Entries provided:
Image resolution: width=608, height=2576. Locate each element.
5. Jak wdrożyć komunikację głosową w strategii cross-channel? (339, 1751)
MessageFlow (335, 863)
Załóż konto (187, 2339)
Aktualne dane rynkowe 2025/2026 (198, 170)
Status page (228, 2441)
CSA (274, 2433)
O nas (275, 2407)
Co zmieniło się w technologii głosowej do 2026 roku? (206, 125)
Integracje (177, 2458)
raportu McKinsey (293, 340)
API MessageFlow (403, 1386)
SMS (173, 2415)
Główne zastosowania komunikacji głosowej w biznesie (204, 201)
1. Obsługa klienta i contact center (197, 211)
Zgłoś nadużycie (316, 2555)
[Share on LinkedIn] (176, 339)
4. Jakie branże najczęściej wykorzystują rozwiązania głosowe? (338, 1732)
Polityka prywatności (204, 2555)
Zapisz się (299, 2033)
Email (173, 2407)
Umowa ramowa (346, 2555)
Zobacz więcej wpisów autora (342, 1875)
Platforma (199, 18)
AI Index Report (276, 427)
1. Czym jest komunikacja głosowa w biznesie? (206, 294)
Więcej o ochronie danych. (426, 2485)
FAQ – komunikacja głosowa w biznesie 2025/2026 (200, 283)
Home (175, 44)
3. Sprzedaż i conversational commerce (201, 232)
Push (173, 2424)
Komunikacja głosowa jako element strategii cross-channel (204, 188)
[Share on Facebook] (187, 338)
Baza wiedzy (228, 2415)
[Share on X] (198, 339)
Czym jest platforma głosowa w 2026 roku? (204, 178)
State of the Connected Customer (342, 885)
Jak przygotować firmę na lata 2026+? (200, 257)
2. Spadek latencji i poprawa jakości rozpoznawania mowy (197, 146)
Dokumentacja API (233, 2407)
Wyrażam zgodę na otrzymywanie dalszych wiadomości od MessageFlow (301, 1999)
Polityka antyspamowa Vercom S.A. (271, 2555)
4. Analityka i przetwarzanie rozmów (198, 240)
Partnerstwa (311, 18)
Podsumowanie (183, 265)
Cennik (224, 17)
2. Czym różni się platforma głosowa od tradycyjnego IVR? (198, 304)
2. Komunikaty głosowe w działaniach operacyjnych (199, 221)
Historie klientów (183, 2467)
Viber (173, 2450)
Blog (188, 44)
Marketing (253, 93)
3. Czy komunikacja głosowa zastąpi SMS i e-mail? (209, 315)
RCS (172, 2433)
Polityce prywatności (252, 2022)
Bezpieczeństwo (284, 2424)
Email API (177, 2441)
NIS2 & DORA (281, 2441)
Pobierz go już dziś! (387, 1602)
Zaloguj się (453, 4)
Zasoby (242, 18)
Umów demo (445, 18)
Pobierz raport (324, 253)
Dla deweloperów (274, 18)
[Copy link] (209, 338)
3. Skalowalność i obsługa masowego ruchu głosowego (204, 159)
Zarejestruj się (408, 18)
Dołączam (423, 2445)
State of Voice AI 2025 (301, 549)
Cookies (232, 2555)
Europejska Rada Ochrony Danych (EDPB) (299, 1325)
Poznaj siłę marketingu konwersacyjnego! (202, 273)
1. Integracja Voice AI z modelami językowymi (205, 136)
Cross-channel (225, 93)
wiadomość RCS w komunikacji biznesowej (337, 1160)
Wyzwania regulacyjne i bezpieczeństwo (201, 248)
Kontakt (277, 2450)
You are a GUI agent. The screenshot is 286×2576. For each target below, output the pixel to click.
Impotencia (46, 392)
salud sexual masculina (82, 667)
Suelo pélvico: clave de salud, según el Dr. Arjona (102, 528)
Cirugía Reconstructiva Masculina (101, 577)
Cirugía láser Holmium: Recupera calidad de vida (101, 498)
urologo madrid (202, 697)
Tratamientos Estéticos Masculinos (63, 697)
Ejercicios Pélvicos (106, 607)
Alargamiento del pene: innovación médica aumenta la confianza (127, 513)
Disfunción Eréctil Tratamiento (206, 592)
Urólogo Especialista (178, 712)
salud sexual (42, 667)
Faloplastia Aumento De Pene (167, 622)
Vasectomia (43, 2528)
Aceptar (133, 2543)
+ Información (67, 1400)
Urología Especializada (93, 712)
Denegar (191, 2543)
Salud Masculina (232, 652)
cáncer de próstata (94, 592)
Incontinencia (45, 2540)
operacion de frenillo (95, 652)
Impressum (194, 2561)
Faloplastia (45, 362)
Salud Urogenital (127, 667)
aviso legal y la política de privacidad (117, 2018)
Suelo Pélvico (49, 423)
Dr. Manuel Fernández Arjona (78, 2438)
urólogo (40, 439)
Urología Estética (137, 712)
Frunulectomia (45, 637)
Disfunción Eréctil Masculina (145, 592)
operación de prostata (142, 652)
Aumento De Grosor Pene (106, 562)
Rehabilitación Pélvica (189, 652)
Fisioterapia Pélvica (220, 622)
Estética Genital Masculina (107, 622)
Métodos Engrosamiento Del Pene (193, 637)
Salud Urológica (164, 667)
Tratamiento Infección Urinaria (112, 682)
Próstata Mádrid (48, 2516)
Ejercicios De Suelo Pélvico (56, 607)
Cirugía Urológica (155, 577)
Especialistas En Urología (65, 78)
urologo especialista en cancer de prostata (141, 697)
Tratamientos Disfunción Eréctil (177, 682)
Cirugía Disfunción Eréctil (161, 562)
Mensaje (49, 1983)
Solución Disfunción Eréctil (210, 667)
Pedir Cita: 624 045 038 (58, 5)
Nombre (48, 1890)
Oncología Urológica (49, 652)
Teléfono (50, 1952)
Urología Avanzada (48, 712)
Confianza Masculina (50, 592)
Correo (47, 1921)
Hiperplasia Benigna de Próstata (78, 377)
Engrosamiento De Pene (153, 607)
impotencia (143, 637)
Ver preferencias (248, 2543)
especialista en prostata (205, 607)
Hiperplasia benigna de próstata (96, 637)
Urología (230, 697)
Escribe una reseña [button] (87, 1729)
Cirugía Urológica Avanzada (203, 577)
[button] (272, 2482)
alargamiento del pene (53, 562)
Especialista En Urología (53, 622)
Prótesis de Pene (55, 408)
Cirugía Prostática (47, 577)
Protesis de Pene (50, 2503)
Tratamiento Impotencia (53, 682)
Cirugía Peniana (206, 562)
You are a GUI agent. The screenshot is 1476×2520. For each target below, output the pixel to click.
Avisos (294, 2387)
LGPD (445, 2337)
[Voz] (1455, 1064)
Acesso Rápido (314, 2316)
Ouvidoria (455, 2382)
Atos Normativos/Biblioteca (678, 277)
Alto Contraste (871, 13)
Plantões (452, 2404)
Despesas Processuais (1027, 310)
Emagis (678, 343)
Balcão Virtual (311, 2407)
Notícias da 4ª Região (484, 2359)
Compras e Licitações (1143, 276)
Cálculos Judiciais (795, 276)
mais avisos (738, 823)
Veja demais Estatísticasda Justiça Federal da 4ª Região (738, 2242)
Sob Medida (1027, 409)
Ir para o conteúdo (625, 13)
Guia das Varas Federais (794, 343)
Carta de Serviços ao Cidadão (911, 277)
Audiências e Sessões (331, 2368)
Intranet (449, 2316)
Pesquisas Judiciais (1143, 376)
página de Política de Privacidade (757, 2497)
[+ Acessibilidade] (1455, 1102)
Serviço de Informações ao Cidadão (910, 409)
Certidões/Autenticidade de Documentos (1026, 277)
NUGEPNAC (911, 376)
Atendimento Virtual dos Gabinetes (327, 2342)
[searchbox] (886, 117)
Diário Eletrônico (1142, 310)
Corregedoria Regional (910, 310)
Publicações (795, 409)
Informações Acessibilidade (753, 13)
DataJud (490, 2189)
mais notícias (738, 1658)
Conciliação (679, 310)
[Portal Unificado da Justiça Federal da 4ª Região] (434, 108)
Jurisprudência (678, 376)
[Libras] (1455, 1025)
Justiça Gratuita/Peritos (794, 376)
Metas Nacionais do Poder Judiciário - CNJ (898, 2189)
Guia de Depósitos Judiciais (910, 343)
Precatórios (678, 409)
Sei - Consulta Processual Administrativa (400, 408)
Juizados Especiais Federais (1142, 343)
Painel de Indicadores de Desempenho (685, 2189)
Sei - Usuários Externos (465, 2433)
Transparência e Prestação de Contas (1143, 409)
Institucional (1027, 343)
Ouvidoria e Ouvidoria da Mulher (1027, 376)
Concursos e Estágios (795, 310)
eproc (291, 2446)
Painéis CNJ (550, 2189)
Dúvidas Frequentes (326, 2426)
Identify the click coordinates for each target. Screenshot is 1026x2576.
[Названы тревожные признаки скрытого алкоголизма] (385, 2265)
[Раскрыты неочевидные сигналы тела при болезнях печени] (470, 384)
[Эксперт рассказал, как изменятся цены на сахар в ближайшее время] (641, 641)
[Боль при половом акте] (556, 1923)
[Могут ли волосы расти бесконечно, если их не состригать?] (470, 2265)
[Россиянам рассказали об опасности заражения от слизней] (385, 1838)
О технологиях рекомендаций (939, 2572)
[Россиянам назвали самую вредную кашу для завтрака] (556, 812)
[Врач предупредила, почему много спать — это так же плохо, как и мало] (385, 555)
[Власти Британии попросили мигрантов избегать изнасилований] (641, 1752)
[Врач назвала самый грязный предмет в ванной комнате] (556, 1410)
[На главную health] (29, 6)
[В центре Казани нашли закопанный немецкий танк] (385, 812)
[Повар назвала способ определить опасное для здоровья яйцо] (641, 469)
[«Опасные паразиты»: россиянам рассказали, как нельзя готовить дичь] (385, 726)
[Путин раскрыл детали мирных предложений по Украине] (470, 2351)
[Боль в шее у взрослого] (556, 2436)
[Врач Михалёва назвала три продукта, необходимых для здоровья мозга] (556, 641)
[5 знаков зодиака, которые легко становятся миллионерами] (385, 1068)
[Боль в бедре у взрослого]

Problem to work on:
Which lines in the records contain the word "Voice"? Copy each one.

Answer box:
State of Voice AI 2025 (301, 549)
1. Integracja Voice AI z modelami językowymi (205, 136)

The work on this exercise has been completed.